In a highly-publicized case which finally brought world attention to the human rights disaster that was Guatemala, the Western Hemisphere's highest international court issued an historic ruling against that country's military forces. In December 2000, after deliberating for several years, the Inter-American Court of Human Rights of the Organization of American States (OAS) found the Guatemalan military guilty of secret detention, torture, extrajudicial execution and obstruction of justice in the case of Efrain Bamaca Velasquez, a Maya guerilla leader who was captured by the Guatemalan army in 1992 - and secretly held and tortured at a clandestine prison for over a year. His case was but one of many, but his wife, Jennifer Harbury, was a US citizen and an attorney, who engaged in lengthy hunger strikes in both Guatemala and Washington in an effort to save his life. In 1995, following Congressional hearings, Senator Robert Torricelli confirmed Bamaca's extrajudicial execution at the hands of Guatemalan military officials - one of them a paid CIA informant, Col. Julio Roberto Alpirez.

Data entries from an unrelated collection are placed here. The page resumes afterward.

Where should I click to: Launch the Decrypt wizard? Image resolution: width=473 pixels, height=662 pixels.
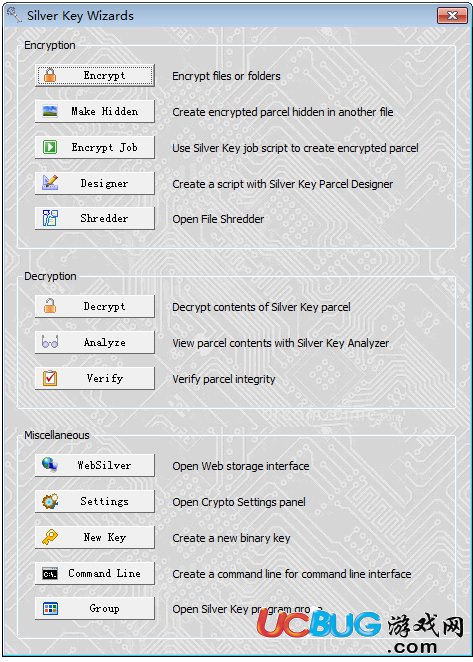tap(95, 307)
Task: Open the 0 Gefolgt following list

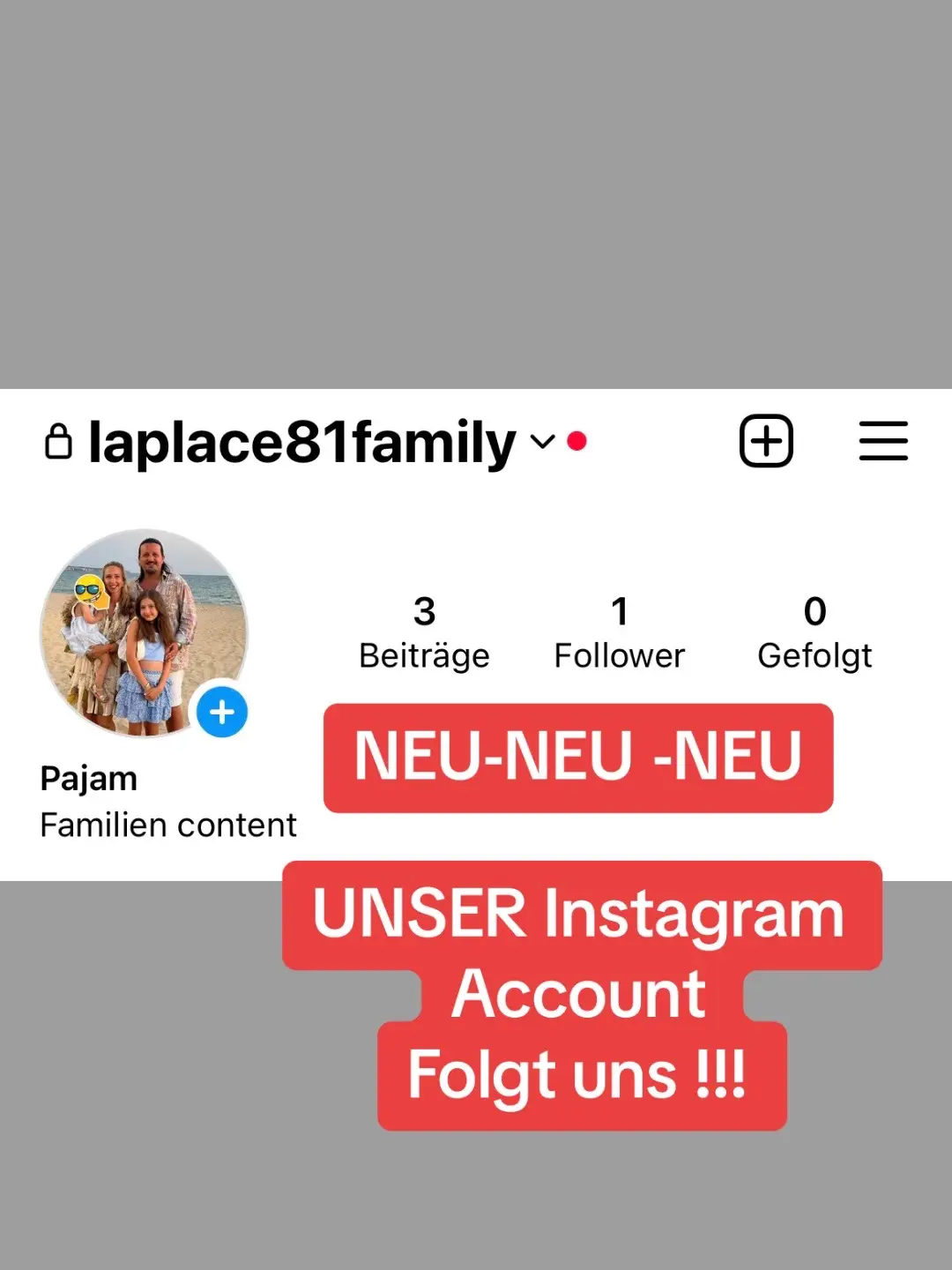Action: click(814, 633)
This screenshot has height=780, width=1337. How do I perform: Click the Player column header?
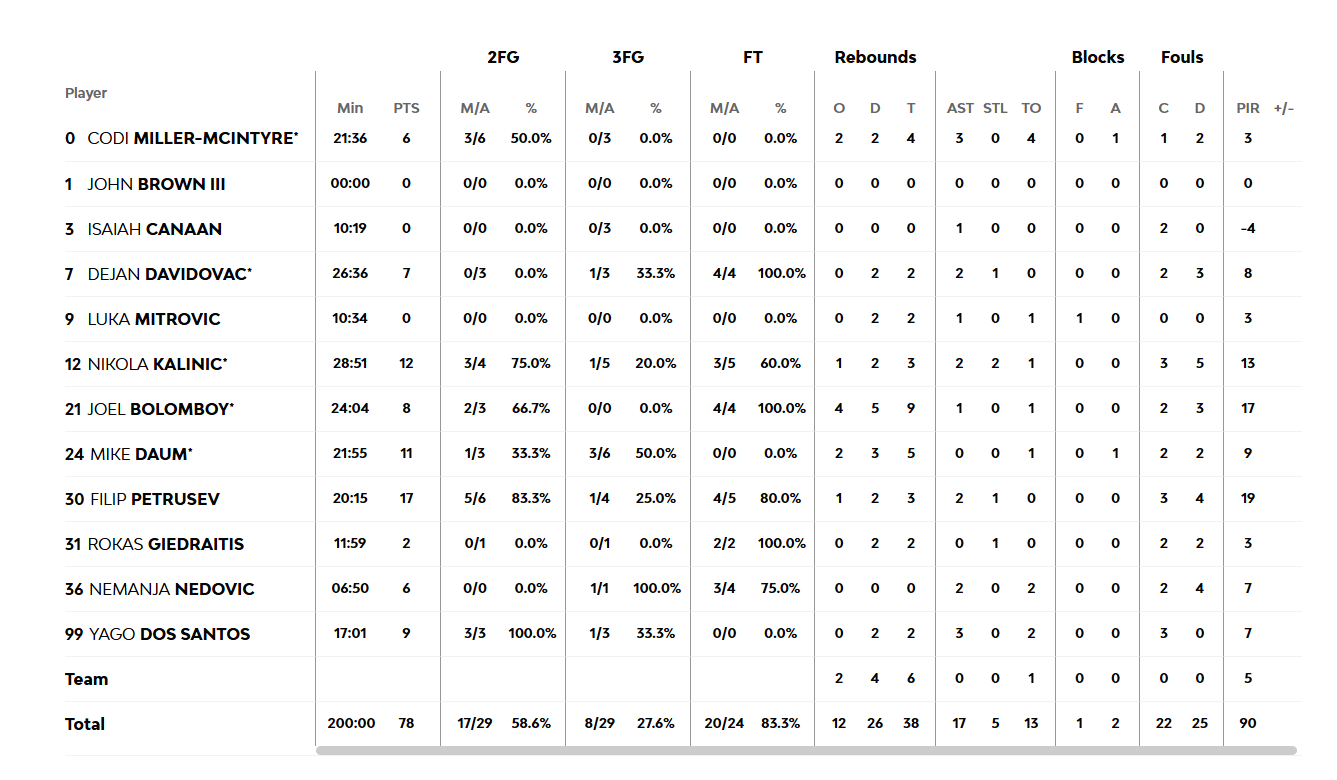click(x=86, y=93)
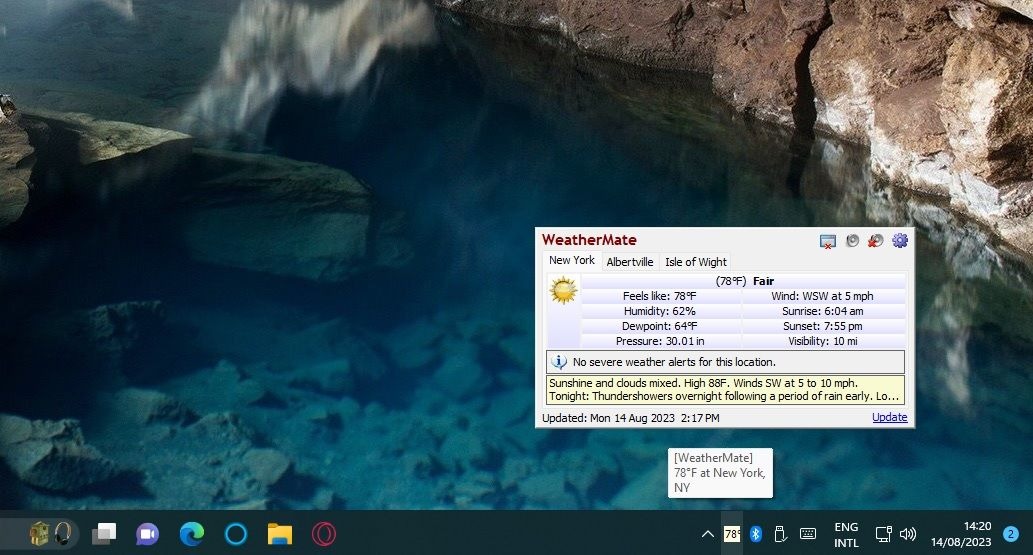Viewport: 1033px width, 555px height.
Task: Expand the hidden system tray icons chevron
Action: click(x=708, y=534)
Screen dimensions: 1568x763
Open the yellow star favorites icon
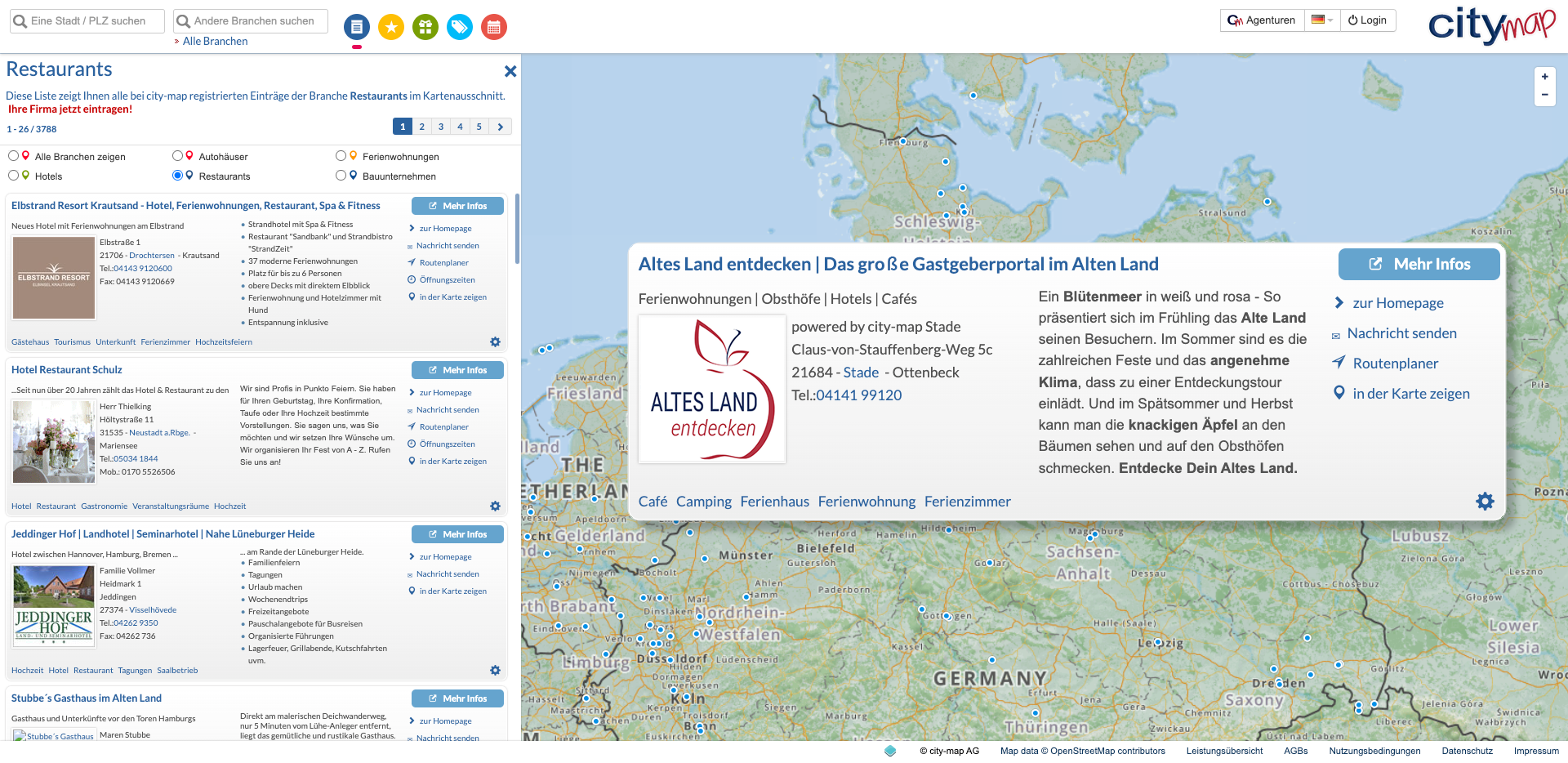(x=391, y=28)
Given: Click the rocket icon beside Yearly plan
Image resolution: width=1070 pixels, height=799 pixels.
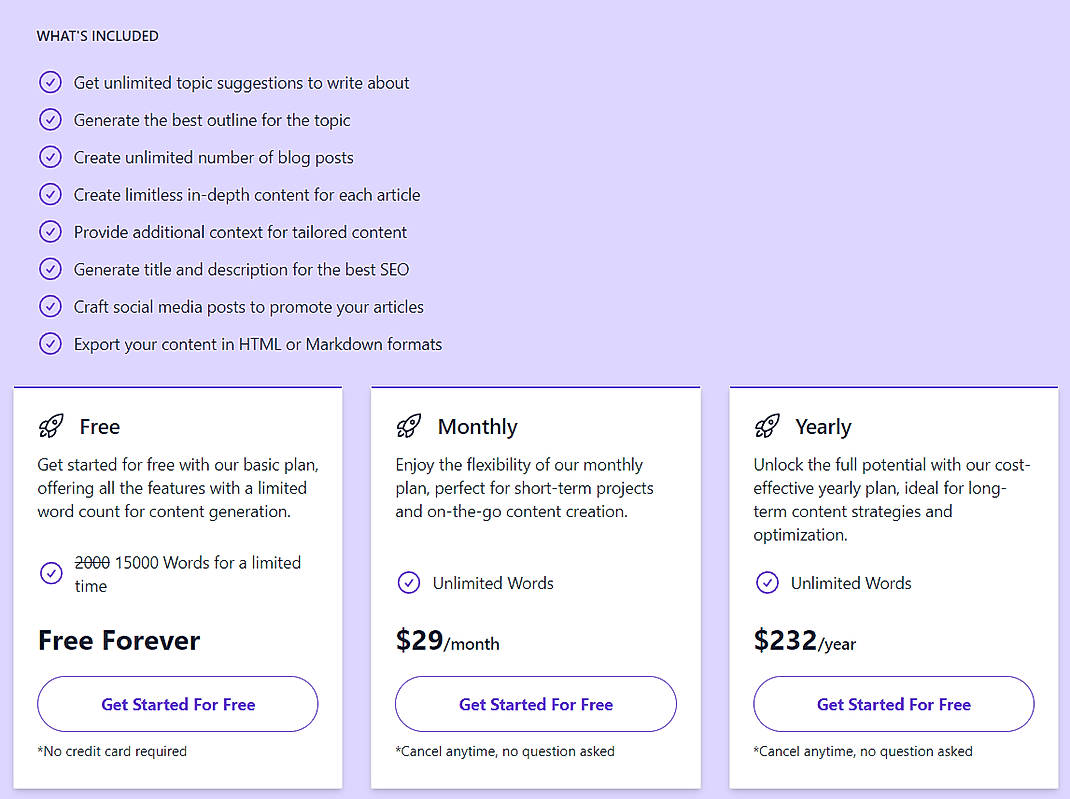Looking at the screenshot, I should (x=767, y=426).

Also listed in the Spanish arrest orders are ex-presidents Óscar Mejía Víctores and recently deceased Romeo Lucas García. Pedraz explained that due to a lack of adequate documentation of Romeo Garcia´s death, his name was also included in the official calls for capture and detention.

Lawyers with the Centro de Acción Legal en Derechos Humanos (Center for Human Rights Legal Action), who have attempted since 2000 to advance charges of genocide against the accused through Guatemalan courts, emphasized that the Spanish arrest orders spring from the failure of the state's justice system to hold the men accountable for their crimes.

Raúl Nájera, a member of HIJOS-Guatemala, an organization comprised of daughters and sons of persons 'disappeared' or killed by the military, told people gathered on the plaza, "If the order for capture is not executed, Guatemala itself will become the prison for those guilty of genocide."